Re #14: Thanks, Mike!
To me, though, it seems more like the definition at commutativity of limits and colimits should not necessarily be taken as the default one in the non-connected case. Take a coproduct, for instance. Using the fold arrows out of the coproduct, one recovers the canonical arrow we are discussing, and it seems to me that the latter one is actually the one that more ’correctly’ expresses a useful notion of commutativity of limits and colimits. As Urs put it, syntactically it seems equally justifiable as well.
Great that the warning has been added to the page, that is the most important thing I think.
If anyone can formulate a general notion of “commutativity of limits and colimits” that includes pullback-stability of colimits and also all the other examples on the page, I’d love to hear it. Otherwise, I’d like to move the former to a different page. Having precise definitions and categorizing things appropriately helps to alleviate just this sort of confusion.
As long as has an initial object, maybe we can just formally add an initial object to and send to ? Haven’t checked carefully…
I think universal colimits is an example of distributivity of limits over colimits, for the functor sending to the given indexing category and to the point.
FWIW I added the example I originally asked about.
Re #24, I think is indeed the construction I was getting at in #21. Seems more relevant than plain commutativity in the non-connected case.
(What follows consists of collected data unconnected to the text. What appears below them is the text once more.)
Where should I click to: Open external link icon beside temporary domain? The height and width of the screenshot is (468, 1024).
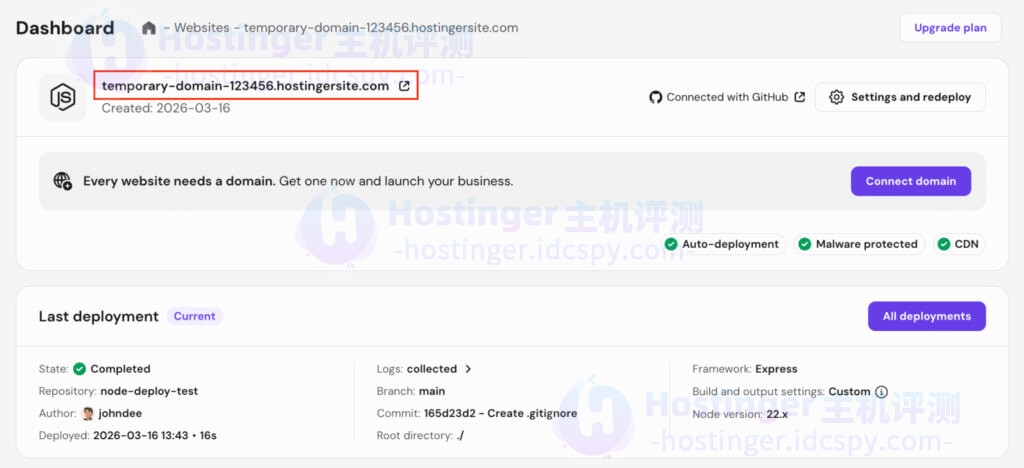[404, 86]
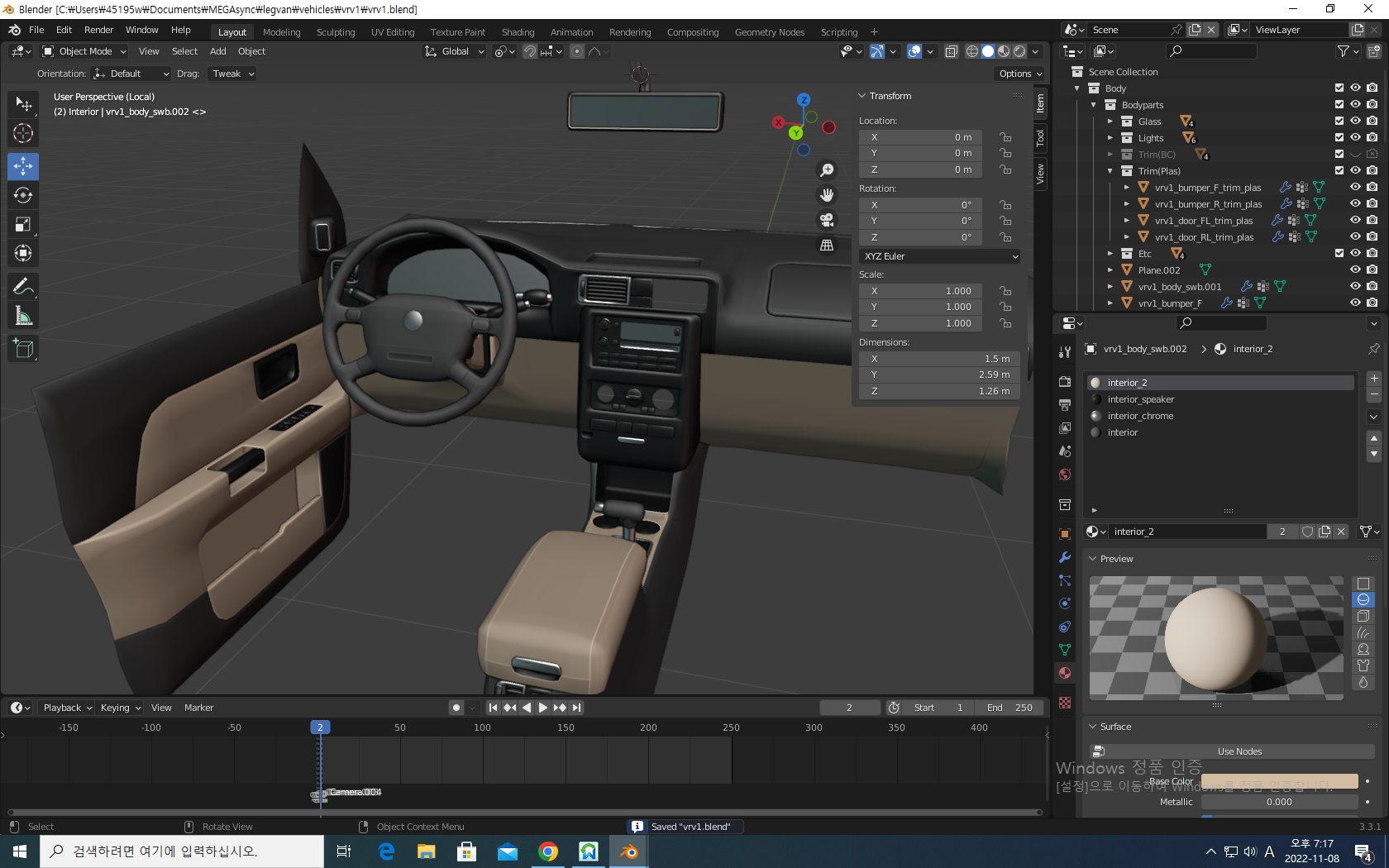Uncheck the Lights collection checkbox
Screen dimensions: 1389x868
click(1339, 138)
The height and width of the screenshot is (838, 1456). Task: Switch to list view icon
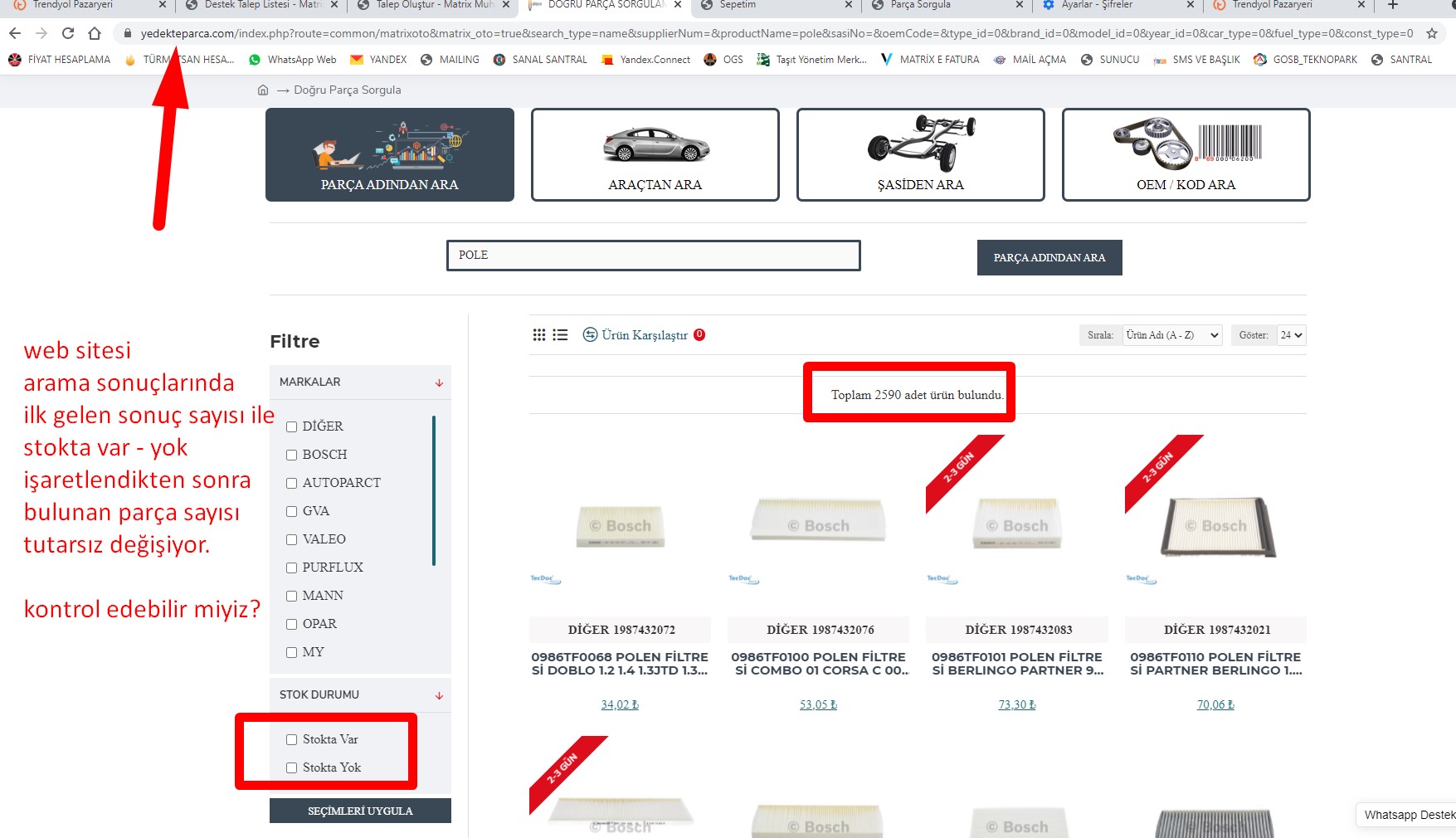[x=561, y=335]
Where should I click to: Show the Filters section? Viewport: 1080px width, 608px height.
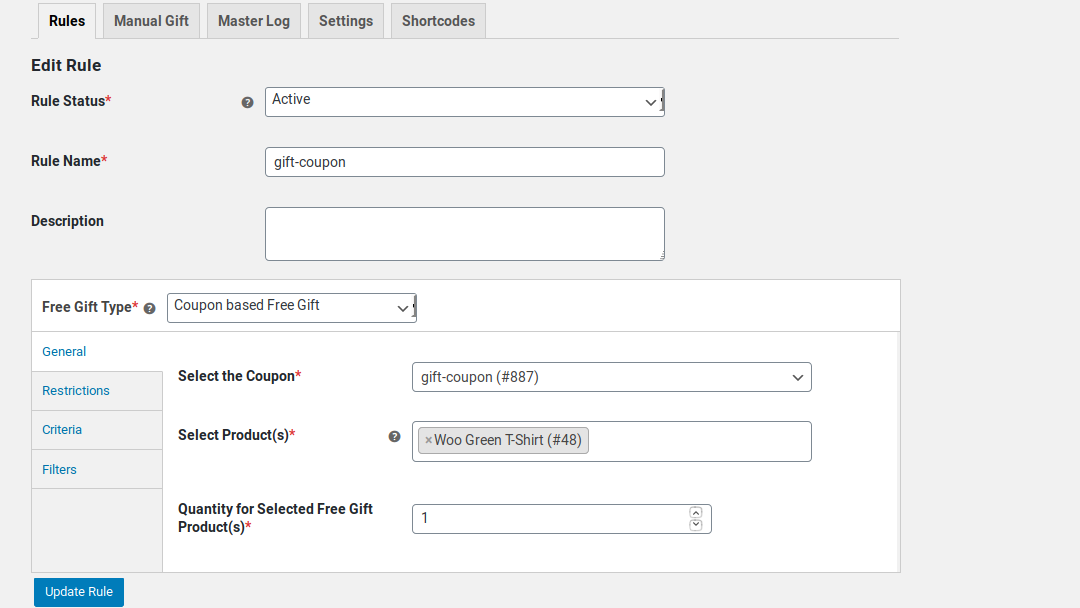click(59, 470)
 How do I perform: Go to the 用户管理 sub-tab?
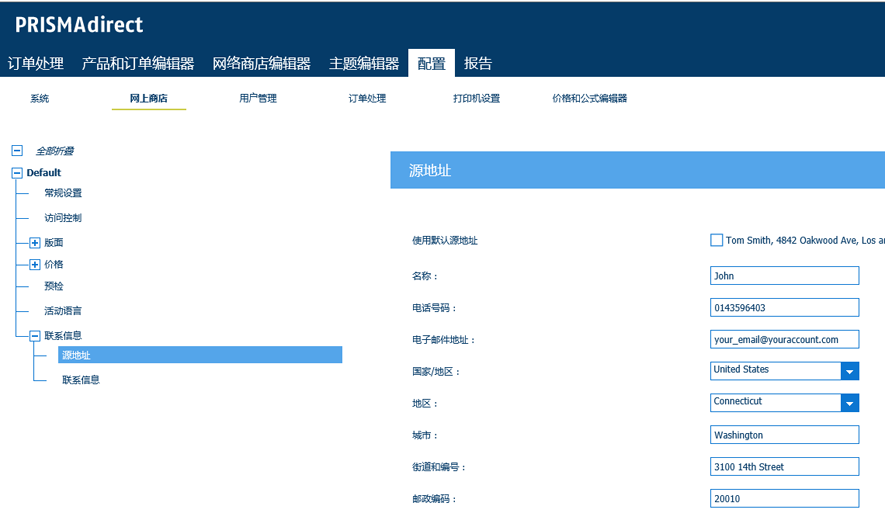click(258, 99)
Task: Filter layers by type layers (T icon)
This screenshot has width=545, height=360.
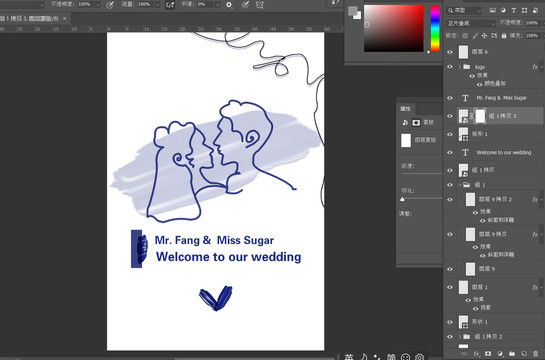Action: pyautogui.click(x=513, y=11)
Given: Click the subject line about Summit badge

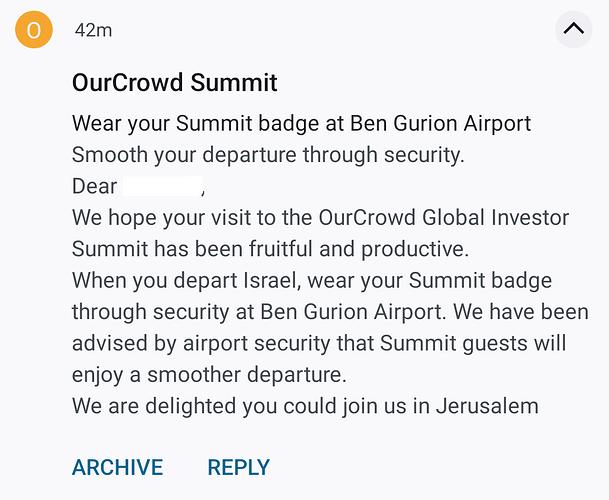Looking at the screenshot, I should point(301,124).
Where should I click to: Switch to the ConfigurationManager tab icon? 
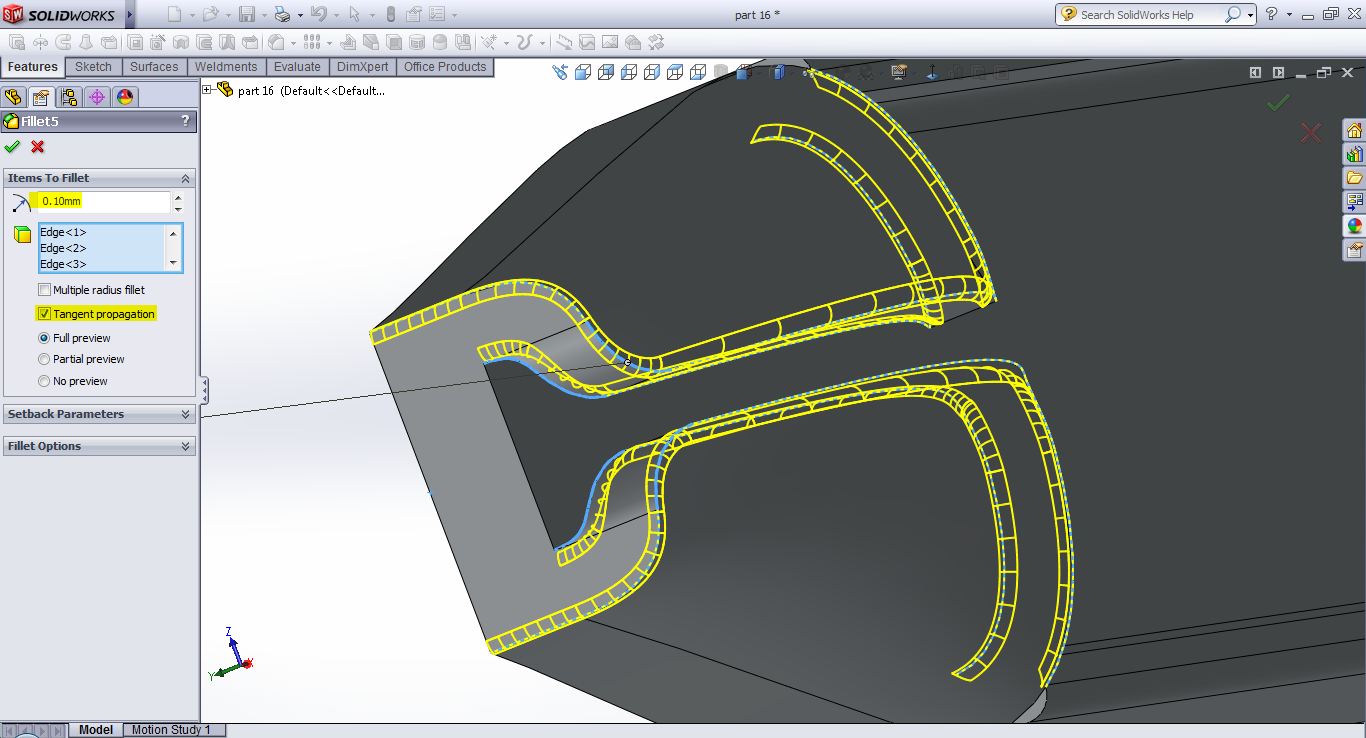click(69, 97)
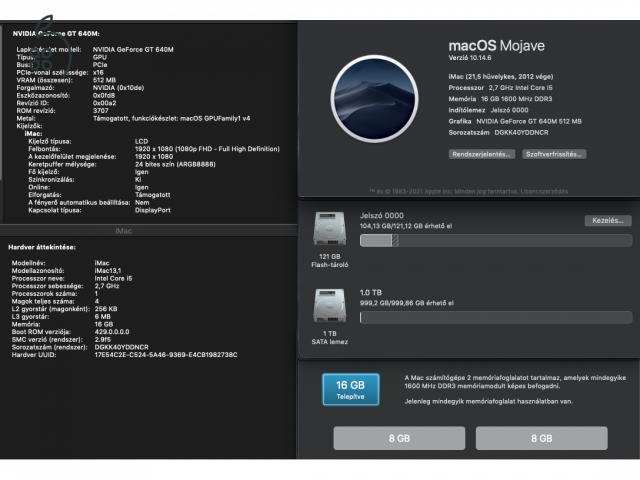Open Rendszerjelentés system report
Screen dimensions: 640x480
pyautogui.click(x=483, y=155)
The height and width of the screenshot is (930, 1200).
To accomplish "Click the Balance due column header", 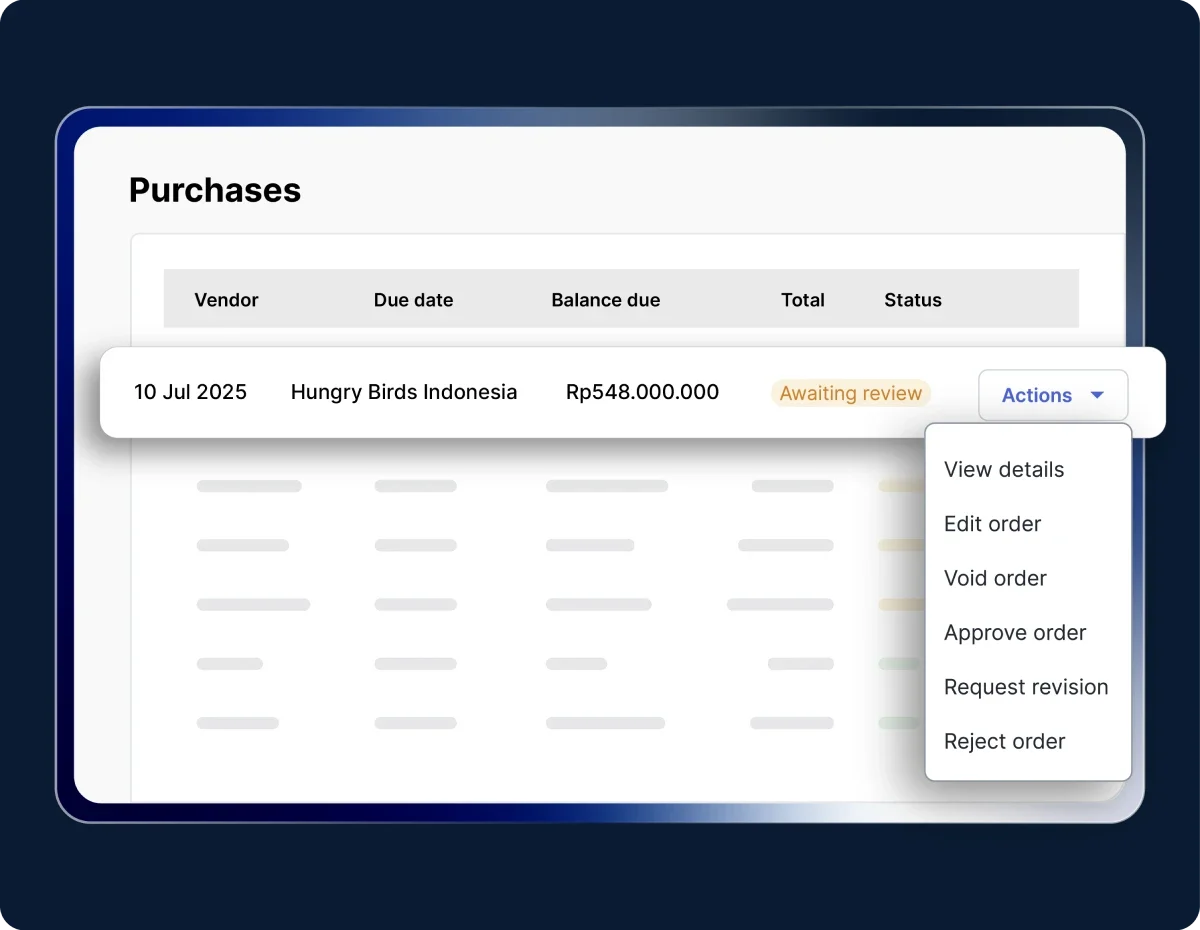I will (x=605, y=300).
But maybe #23 provides an alternative way to see it as an actual instance of plain commutativity if one insists on that (one can always add an initial object to as well, of course, and then just use the forgetful functor back to at the end). If I have not made a mistake, then #23 should also work in the -case.
Yes, I think #24 works. Good job Marc!
I think #23 works as long as the pullback of in is , i.e. as long as we already know that initial objects are stable under pullback (which is equivalent to the initial object being strict). But if we don’t yet know whether the initial object of is strict, and we want to formulate the condition for its being pullback-stable, then #23 doesn’t work to write that as a commutativity condition. I don’t think it helps to add a new initial object to either, since then the colimit of the modified diagram would be the new initial object rather than the “real” one in that we want to be talking about.
Given that pullback-stability of colimits is an instance of distributivity, but is also sometimes an instance of commutativity, and the technicalities of regarding it as the latter are a little subtle, I still think we should move all substantial discussion and examples of pullback-stability to universal colimit. We can include explanations at commutativity of limits and colimits and distributivity of limits over colimits of how (and when) they specialize to pullback-stability, and links to these discussions from universal colimit. Objections?
I went ahead and added #24 as an example to distributivity of limits over colimits.
Re #27 good idea, thanks.
I implemented my suggestion at #27, and also moved the definition into a “Definition” section and added a section on preservation by functor categories and localizations (explaining in particular why filtered colimits commute with finite limits in all toposes).
tocuched the section Sifted colimits commute with finite products. Added hyperlinks and pointer to the reference given.
One thing I’m not sure about is that Eckmann and Hilton state:
The transformation w, together with the question when w is an equivalence, have already been considered by Roos [8], under the heading of the distributivity of lim with respect to lim
but on distributivity of limits over colimits, Roos is cited as defining distributivity rather than commutativity. So either Eckmann and Hilton are misinformed, or the nLab page is incorrect.
It strikes me that commutation of limits and colimits can be seen as a kind of limit–colimit coincidence, which is essentially an absolute colimit phenomenon (see Mike’s answer to this MO question, for instance). Does this suggest that the enriched perspective of absolute weighted (co)limits could shed some light on commutation of limits and colimits?